Dr Sophie Gumy, a technical officer in the WHO’s Department of Environment, Climate Change and Health, said: “You may have a hotspot within a city.
“Within a country, we have places in rural areas where the level is different but the annual mean is really to try to give an idea of the long-term exposure which is what we are interested in because you have a lot of health impact that you can only assess over the long-term. I am speaking about lung cancer.
“With an acute episode of air pollution you can have a different health impact but on the long-term you have a wider range of health impact which are especially costly for the societies in addition human health.”
She added: “Rural areas are not necessarily less polluted than urban areas.

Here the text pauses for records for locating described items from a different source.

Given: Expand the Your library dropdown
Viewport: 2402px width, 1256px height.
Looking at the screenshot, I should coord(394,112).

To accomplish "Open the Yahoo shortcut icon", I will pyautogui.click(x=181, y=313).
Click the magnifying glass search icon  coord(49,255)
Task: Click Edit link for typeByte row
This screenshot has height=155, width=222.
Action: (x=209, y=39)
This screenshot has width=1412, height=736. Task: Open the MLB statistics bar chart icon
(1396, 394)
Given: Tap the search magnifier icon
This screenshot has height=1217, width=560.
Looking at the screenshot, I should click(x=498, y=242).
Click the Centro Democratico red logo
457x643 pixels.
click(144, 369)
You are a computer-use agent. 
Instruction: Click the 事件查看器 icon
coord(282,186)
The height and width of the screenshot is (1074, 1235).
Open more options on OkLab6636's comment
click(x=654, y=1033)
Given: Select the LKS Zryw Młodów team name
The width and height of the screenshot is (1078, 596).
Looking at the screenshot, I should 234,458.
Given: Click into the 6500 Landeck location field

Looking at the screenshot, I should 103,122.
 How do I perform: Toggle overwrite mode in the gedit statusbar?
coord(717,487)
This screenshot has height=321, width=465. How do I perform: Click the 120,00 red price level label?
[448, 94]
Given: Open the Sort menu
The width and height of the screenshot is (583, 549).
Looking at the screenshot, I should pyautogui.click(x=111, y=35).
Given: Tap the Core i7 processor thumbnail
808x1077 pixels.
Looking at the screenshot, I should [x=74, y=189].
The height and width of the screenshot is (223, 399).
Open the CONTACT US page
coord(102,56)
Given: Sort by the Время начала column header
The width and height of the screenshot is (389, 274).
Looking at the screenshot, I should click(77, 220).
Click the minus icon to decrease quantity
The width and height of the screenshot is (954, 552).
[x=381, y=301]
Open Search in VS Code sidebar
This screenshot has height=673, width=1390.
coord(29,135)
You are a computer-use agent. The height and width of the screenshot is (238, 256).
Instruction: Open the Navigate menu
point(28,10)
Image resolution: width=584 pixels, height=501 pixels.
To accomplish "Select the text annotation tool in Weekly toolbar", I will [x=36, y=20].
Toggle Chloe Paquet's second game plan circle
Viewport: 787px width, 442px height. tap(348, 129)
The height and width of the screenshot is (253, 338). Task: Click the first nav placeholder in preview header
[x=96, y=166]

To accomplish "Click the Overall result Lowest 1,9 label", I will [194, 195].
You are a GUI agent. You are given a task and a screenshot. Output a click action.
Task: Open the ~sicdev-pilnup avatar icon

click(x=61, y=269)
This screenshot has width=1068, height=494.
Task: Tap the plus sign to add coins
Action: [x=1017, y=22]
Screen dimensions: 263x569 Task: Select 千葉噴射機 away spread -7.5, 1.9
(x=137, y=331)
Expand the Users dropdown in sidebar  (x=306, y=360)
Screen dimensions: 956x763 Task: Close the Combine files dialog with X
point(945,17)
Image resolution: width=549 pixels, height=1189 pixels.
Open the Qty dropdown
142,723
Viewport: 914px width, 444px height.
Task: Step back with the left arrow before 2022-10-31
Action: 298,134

There are less people and less sources of air pollution but when it comes to particulate matter, you can have rural areas that are very polluted for example with household fuel that is used for cooking and eating.”
Some 2,000 more cities or human settlements are now recording ground monitoring data for particulate matter. This is an almost six-fold rise in reporting since the database was launched in 2011.
Scientists point out that the damage air pollution does to the human body could see significant harm caused by even low levels of many air pollutants.
Particulate matter, especially PM2.5, is capable of penetrating deep into the lungs and entering the bloodstream, causing cardiovascular, cerebrovascular (stroke) and respiratory impacts. There is emerging evidence that particulate matter impacts other organs and causes other diseases as well.
NO2 is associated with respiratory diseases, particularly asthma, leading to respiratory symptoms (such as coughing, wheezing or difficulty breathing), hospital admissions and visits to emergency rooms.
Scientists who looked at the data for the the 117 countries found that the air in 17% of cities in high-income countries are below the WHO’s air quality guidelines for PM2.5 or PM10.
It also found that air quality in less than 1% of the cities in low and middle-income countries complied with the WHO’s recommended thresholds.